Massachusetts continues to be a world-class medical device cluster. Medical devices are its biggest export, comprising about 13 percent of its international trade. This vibrant cluster continues to attract investment. For example, GE Healthcare Life Sciences recently announced it plans to open a new $21 million, 160,000-square-foot U.S. headquarters building in Marlborough, creating more than 220 new jobs.
“Our new facility in Massachusetts will position us for continued innovation and competition in such a fast-paced, innovative industry,” states Kieran Murphy, president and CEO of GE Healthcare Life Sciences. “We will be close to industry leading talent, customers, and world-class academic and medical institutions across all the industry sectors we serve, from biotech and pharma to diagnostics and medical devices.”
Emerging states include Ohio, Florida, and Georgia. In Florida, more than 60,000 workers in the medical device sector generate about $12.5 billion in annual revenues. Georgia’s medical device industry is growing rapidly, anchored by the Centers for Disease Control, the Georgia Institute of Technology, and Emory University’s biomedical engineering program. In Ohio, Cleveland is becoming a highly respected medical device cluster.

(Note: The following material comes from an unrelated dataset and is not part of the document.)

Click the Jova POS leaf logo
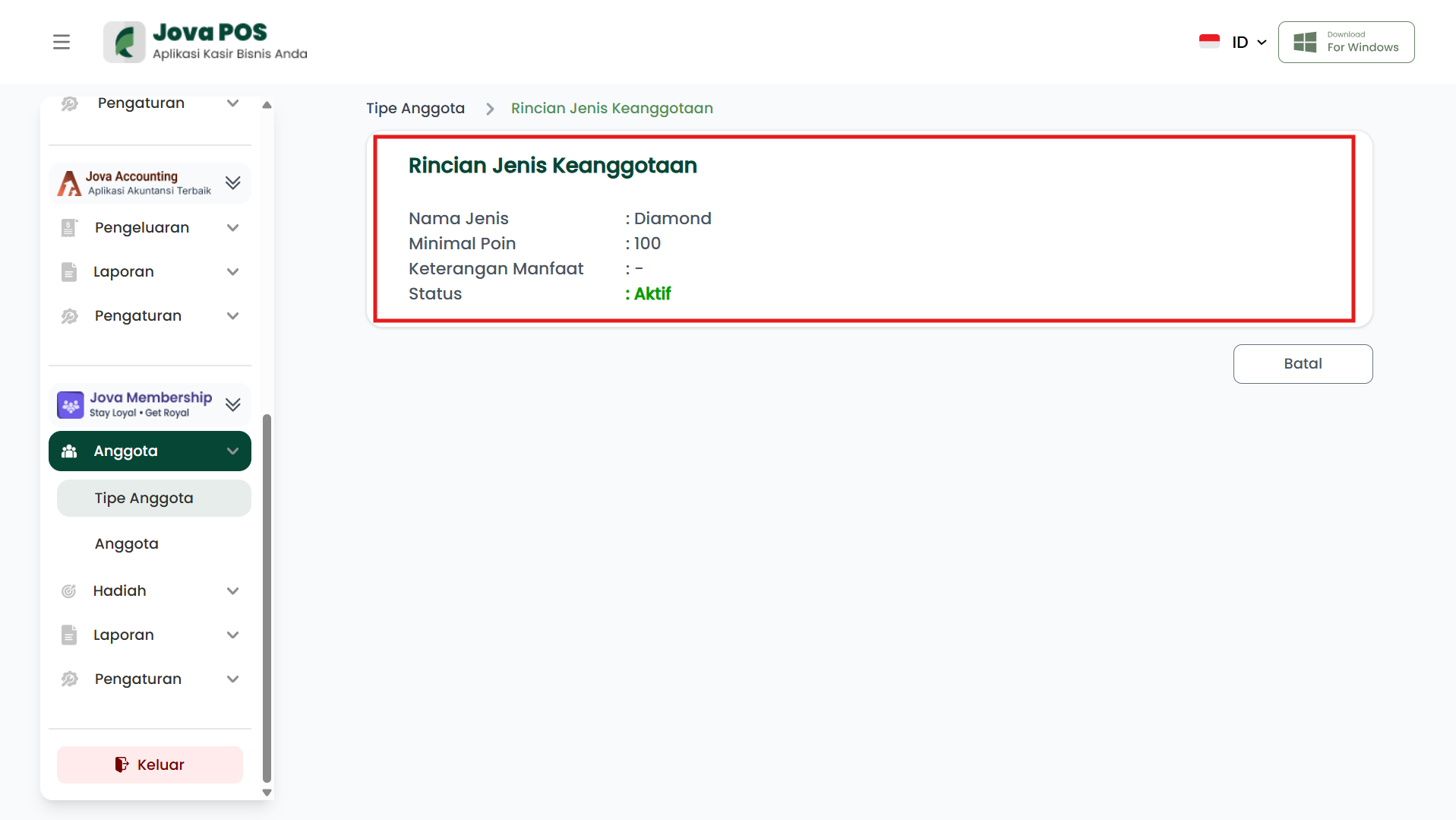Screen dimensions: 1456x820 click(x=125, y=42)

Medical device companies work closely with the region’s biomedical research organizations, including the highly acclaimed Cleveland Clinic and its affiliated Cleveland Clinic Innovations. Another Cleveland Clinic affiliate, the Lerner Research Institute, focuses on biomedical engineering, genomics, molecular cardiology, stem cell biology, and cancer research.
“Cleveland Clinic and its affiliates have been leaders in spurring medical device design and development in the Cleveland area,” comments Brian Hrouda, director of sales and marketing for Norman Noble, a Cleveland area contract manufacturer for the medical industry. “Their research and development teams have been very successful at implementing the steps required to commercialize new medical device technologies.”
Best of Both Worlds
“Combination devices” — products that combine a device with a drug and/or biologic — are at the forefront of life sciences/medical device research and development. Examples of therapeutic or diagnostic combination products include biologically or drug-eluting implants or stents, surgical meshes with antibiotic coatings or biological gels, drug delivery devices, bone graft implants with antibiotic-loaded cements, inhalers, transdermal patches, and intraocular implants. Transparency Market Research reports that the global market for drug-device combination products is expected to grow from about $70 billion today to $115 billion in 2019, representing a compounded annual growth rate of 7.9 percent.

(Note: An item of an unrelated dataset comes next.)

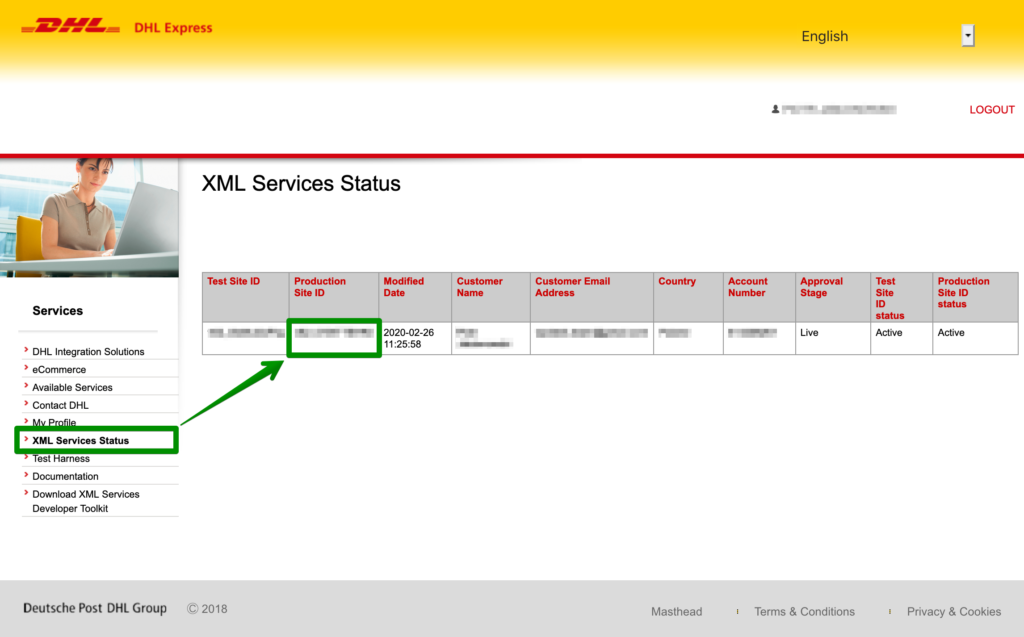This screenshot has width=1024, height=637.
Task: Open Terms & Conditions in the footer
Action: pyautogui.click(x=804, y=611)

“There are combination products under development today that involve many more things than just drugs, biologics, and medical devices,” says Michael Drues, president of Vascular Sciences, a Grafton, Massachusetts, consulting company. “They involve a variety of technologies, foods and nutraceuticals, and even cosmetics, or so-called ‘cosmeceuticals.’”

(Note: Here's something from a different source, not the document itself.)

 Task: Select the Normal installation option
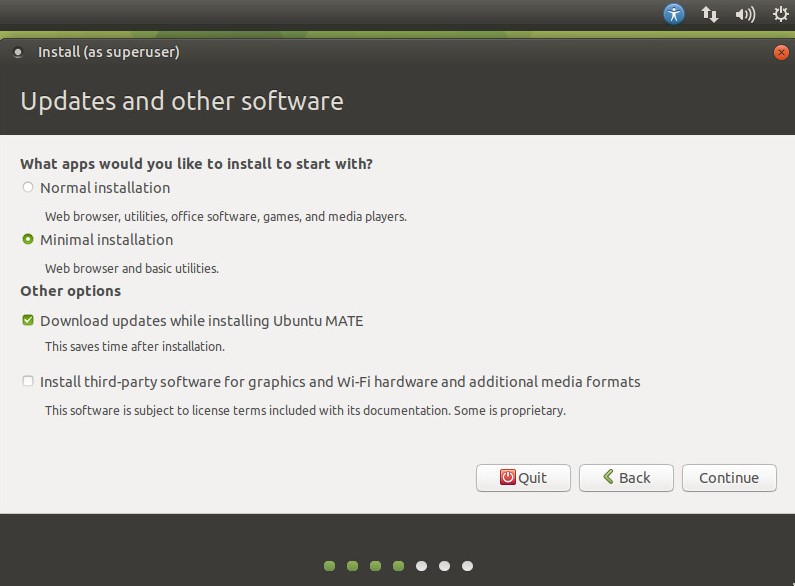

Drues explains that combination products are gaining popularity because they hold the promise of not simply preventing the damage from a disease or injury from getting worse, but actually reversing or erasing the damage. “This is not the next evolutionary advance in medicine,” he notes. “This is a revolutionary advance. It is a change in the whole ethos of how we approach medical problems that everybody in the medical world, and for that matter, people outside the medical world, can get excited about.”